By Dr. Catherine Woteki, Chief Scientist and Under Secretary for Research, Education and Economics at the U.S. Department of Agriculture (USDA)
Among the most ominous threats the world faces today is the possibility that we won’t be able to feed the 9 billion people who are projected to be living on Earth by mid-century. Feeding that many people in a way that is sustainable into the far future is a huge task. It means producing more food than has been produced in all of human history and doing that every year thereafter. Leaders in the G 8 and G 20 have called on agricultural experts from around the world to rise to this challenge, and we at USDA, like our global colleagues, are working on solutions to achieve sustainable intensification of our arable land. The resource we need more than any other to ensure such work continues is a well-trained generation of young people engaged in agriculture.
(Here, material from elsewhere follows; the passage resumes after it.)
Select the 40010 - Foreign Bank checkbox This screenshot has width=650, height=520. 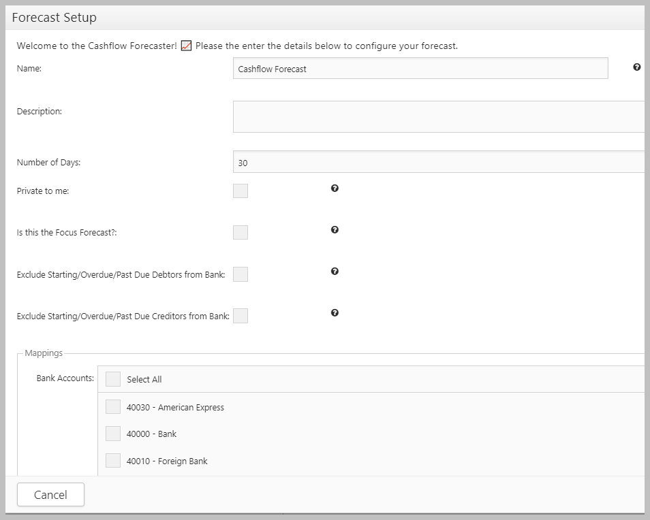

I hear from leaders in both the public and private sectors that there are good jobs waiting for community college and university graduates with the right education in food, natural resources and agricultural sciences. After all, from “farm to table,” this industry is among the largest in the United States.
In the United States, 4-H, USDA’s premier youth develop organization, is a mainstay of agricultural experience and education. Science is the beneficiary of this program, and young people who get involved in 4-H are more likely to study science and math, and pursue a career in science, engineering, or computer technology. Girls in 4-H are twice as likely to pursue science careers as their peers.
USDA offers other opportunities for students to participate in agricultural sciences. Our Agricultural Research Service (ARS) labs provide intern research opportunities and field experience to undergrad, graduate and post-doctoral students. Many young scientists come from other countries, attracted by the chance to conduct research of mutual interest and benefit. It also gives them unique opportunities to acquire new skills and knowledge, or in some cases, to impart new skills and knowledge to ARS researchers.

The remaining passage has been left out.